ESCUELA NACIONAL DE CIENCIAS


BIOLÓGICAS

TRANSFERENCIA DE MATERIAL GENÉTICO POR CONJUGACIÓN EN


Escherichia coli

GRUPO: 5QV2

SECCIÓN: 1 EQUIPO: 3

INTEGRANTES:

CARDOSO HERRERA LESLYE HIRLEY

CELAYA BARRAGÁN ADRIÁN ISAI

CERÓN MARTÍNEZ EMILIA TERESA

FECHA DE ENTREGA: 18/10/2016


INTRODUCCIÓN:
La conjugación es el proceso por el cual el DNA se transfiere de una bacteria
donadora a una receptora por un mecanismo que involucra el contacto entre las
células.
Célula receptora (F-): Es aquella en la que el plásmido F está ausente.
El plásmido F es el factor responsable de la fertilidad en las células donadoras (F+)
y puede encontrarse en uno de tres posibles estados (figura 1):

Figura 1. Tipos de células con factor F.

Cruza F+ x F-: El factor F contiene un origen de replicación y cierto número de


genes requeridos para la conjugación (figura 2), ya que algunos de estos genes
codifican los pili sexuales (tabla 1), que son prolongaciones delgadas de la
membrana celular. Toda célula que contiene el factor F produce los pili sexuales,
que hacen contacto con un receptor de una bacteria y une las dos células.
Entonces, el DNA se transfiere desde la célula F+ a la célula F-. La conjugación
sólo se produce entre una célula que posee el factor F y una bacteria que carece
de él. La transferencia se inicia cuando una de las cadenas del DNA del factor F
forma una muesca en el sitio de origen (oriT). Un extremo del DNA roto se separa
del círculo y pasa a la bacteria receptora. La replicación se produce en la cadena
rota, alrededor del plásmido circular y en reemplazo de la cadena transferida.
Dado que el plásmido de la célula F+ siempre se rompe en el sitio oriT, este sitio
siempre ingresa en la bacteria receptora en primer lugar, seguido por el resto del
plásmido. Así, la transferencia de material genético tiene una dirección definida.
Una vez dentro de la bacteria receptora la cadena simple se replica y produce una
copia del plásmido F circular y bicatenario. Si el factor F completo se transfiere a la
célula receptora F-, está célula se transforma en una célula F+.

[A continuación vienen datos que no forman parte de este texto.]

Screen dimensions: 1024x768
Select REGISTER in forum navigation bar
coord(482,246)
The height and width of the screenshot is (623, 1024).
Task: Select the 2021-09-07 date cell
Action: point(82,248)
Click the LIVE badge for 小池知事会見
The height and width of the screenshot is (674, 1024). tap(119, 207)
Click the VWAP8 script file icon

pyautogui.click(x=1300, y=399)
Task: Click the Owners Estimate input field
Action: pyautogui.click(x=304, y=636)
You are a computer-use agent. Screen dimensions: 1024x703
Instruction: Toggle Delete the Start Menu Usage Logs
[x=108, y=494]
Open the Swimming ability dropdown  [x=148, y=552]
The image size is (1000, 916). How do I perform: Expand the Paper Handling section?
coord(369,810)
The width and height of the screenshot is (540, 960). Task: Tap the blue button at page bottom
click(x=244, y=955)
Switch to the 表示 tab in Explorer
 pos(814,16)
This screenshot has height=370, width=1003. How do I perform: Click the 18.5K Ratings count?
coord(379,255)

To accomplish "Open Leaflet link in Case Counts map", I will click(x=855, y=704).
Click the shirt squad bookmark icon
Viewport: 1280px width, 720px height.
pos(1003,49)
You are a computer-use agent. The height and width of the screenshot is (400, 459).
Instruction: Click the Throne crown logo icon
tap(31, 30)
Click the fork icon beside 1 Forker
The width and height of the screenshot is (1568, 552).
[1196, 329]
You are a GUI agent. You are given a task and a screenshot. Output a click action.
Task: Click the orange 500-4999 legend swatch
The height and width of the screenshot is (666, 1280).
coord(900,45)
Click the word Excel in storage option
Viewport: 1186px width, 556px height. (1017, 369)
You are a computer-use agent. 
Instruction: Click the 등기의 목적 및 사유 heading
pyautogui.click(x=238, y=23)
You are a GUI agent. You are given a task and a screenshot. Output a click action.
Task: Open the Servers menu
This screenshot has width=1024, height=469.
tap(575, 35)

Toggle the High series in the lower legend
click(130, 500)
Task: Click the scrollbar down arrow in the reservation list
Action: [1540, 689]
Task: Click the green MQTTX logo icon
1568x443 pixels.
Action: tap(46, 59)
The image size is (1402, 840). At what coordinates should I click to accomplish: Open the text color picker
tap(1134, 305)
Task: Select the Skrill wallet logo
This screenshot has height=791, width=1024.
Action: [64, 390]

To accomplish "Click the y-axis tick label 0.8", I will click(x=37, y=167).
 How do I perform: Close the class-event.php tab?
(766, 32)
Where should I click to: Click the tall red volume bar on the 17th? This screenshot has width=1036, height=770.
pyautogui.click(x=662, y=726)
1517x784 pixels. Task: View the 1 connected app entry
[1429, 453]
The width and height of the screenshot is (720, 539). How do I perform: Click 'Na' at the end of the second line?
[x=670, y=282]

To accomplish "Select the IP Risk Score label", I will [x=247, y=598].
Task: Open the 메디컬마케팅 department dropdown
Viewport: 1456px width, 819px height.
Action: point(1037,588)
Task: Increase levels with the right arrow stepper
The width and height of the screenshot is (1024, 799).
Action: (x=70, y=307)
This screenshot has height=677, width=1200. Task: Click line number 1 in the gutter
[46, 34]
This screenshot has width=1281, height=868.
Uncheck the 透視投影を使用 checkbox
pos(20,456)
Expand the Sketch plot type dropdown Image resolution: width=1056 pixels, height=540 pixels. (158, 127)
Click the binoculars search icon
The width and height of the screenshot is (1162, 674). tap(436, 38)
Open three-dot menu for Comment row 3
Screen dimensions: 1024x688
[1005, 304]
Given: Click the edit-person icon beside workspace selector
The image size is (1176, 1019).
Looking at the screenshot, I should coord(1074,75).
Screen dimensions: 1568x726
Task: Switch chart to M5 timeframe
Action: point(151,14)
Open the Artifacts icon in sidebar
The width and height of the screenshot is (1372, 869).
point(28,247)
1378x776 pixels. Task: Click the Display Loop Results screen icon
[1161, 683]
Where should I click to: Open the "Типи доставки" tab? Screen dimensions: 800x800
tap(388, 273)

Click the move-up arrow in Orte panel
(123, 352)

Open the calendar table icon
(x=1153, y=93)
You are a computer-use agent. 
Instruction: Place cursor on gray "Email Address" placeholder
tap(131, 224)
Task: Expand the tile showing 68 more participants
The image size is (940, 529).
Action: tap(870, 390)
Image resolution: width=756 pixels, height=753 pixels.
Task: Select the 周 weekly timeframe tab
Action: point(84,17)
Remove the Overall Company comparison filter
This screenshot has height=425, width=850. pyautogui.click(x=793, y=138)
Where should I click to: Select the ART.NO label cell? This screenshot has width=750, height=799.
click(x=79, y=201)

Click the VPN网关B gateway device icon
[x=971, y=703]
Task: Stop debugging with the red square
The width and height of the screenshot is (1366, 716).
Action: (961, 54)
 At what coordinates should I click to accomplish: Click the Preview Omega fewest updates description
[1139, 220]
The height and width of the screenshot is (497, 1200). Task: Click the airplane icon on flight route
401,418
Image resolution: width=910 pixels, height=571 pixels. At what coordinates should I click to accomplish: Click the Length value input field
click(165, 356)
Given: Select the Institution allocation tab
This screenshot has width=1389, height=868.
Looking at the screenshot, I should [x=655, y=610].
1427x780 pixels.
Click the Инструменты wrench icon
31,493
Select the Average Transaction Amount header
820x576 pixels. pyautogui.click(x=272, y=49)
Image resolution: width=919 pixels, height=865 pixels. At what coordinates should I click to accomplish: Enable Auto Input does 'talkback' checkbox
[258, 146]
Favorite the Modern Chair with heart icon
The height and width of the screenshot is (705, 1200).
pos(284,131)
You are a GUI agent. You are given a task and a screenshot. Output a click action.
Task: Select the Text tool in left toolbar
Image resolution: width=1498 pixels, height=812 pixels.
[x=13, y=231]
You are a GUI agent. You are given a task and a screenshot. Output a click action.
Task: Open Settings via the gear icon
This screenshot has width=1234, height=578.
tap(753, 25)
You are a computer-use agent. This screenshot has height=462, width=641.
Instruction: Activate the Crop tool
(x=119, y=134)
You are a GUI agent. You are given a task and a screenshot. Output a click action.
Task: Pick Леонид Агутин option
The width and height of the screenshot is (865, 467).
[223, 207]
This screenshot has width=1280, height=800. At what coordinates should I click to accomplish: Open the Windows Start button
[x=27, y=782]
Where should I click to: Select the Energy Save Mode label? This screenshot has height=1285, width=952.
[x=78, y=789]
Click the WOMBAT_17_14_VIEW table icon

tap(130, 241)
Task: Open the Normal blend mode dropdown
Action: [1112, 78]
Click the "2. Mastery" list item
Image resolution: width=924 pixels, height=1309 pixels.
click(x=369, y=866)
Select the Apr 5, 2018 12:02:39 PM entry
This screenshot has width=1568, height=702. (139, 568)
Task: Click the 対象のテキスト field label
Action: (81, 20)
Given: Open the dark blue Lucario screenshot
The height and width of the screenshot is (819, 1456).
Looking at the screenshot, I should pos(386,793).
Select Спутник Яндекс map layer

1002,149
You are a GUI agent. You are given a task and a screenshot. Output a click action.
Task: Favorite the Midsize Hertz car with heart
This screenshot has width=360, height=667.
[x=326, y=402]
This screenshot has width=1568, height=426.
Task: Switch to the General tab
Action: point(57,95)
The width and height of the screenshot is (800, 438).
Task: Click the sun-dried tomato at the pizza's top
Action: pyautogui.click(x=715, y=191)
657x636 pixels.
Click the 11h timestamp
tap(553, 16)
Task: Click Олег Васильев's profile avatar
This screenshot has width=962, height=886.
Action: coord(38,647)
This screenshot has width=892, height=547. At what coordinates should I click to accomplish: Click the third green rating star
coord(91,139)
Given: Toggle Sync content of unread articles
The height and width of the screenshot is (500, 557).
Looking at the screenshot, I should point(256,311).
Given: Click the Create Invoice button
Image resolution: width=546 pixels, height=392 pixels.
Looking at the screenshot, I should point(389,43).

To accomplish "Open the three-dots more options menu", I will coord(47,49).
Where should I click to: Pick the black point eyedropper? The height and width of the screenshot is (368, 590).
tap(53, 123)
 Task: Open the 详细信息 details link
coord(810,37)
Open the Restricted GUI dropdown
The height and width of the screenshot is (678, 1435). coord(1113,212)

Figura 2. Regiones del plásmido F: la replicación se inicia en el sitio oriV, el sitio oriT indica el
origen de la transferencia de información genética. Las secuencias de inserción IS3 e IS2
controlan la inserción del cromosoma bacteriano y la escisión de éste.

Tabla 1. Función de los diferentes genes tra en la conjugación bacteriana.


Gen Función
traA, traB, traC, traE, traF, traG, Codifican para Biosíntesis y ensamblaje del pili F.
traH, traJ, traK, traL, traU, traV
traD Codifica para una proteína que interviene en la conjugación.

traG, traN Estabilización de la agregación.

traM Señala el punto de corte en la cadena.


traY Corta la cadena que será transferida.

traS (membrana interna), Exclusión de la superficie.


traT (membrana externa) Limitan la capacidad de una F+ para actuar como receptora.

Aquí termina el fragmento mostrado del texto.